Runaway Sky’s “Sweet Things”
In one of those right place/right time situations, country-influenced folk pop duo v formed after its two singer-songwriters, Taylor LaCourse and Simone Nicole, literally crossed paths at a 2021 mixer put on by the nonprofit local-artist promotions agency Hear Fort Worth.
“I was on my way out,” Nicole recalled, and LaCourse said, “I was on my way in” before adding, “and then I think we just said ‘hi.’ ”
Normally, those kinds of momentary interactions are forgotten in the jumble of everyday existence, but this one turned out to be something special, like a mind-blowing sunset that’s amazing in part because you decided to look up in time to catch it.
“We followed each other on the socials,” Nicole said, “and then we were like, ‘Do you want to try to write a song together?’ The song was called ‘Bad Decisions,’ and it was really quite magical.”
The two were low-key floored at how well their voices intertwined.
“We started singing and harmonizing together very naturally,” LaCourse said, “and we were just like, ‘Uh, this is really easy!’ We were just giddy.”
Since then, they’ve played a bunch of gigs ranging from cover-heavy sets at places like Troy’s at Texas Live! to opening for touring acts like Alexz Johnson, Tim LightYear, Billy King, and the Bad Bad Bad, plus ’90s folk-pop stars Sixpence None the Richer. In between those gigs, LaCourse and Nicole have been working on an EP and finishing the songs for their full-length debut. Ahead of those projects, the duo just released a new track.

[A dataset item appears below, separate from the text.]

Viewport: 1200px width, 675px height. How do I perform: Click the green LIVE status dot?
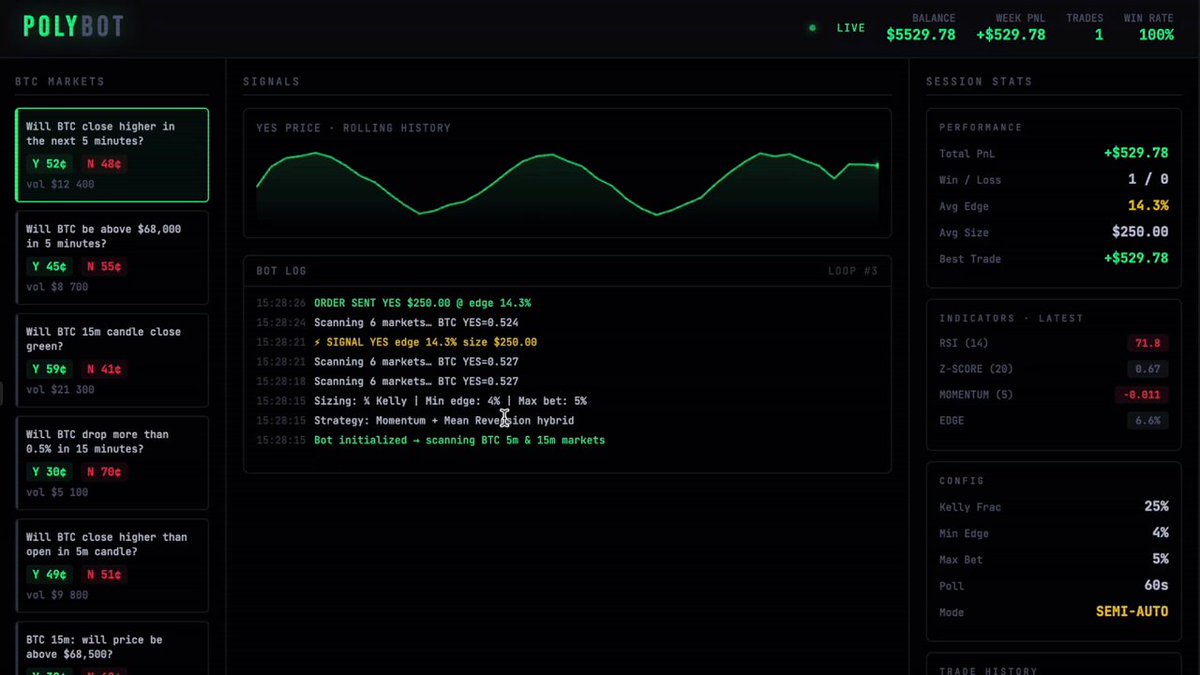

“Sweet Things” is the follow-up to the duo’s 2024 debut single, “Arizona,” which put their gorgeous harmonies into regular rotation on KXT. In the way that “Arizona” sounds inspired by self-titled-album-era Sheryl Crow and Stevie Nicks’ The Wild Heart, “Sweet Things” appears to have roots in Kacey Musgrave’s Golden Hour and Wide Open Spaces Dixie Chicks, then you hear the vibraphone and slide guitar, and the song jumps and skips into its own thing entirely. Harmonizing a sunny meditation on the joys and pitfalls of attraction, LaCourse and Nicole’s lyrics work out the knots of the matter across a soundscape of twinkling vibraphone and subtle, Spaghetti Western-inspired twang.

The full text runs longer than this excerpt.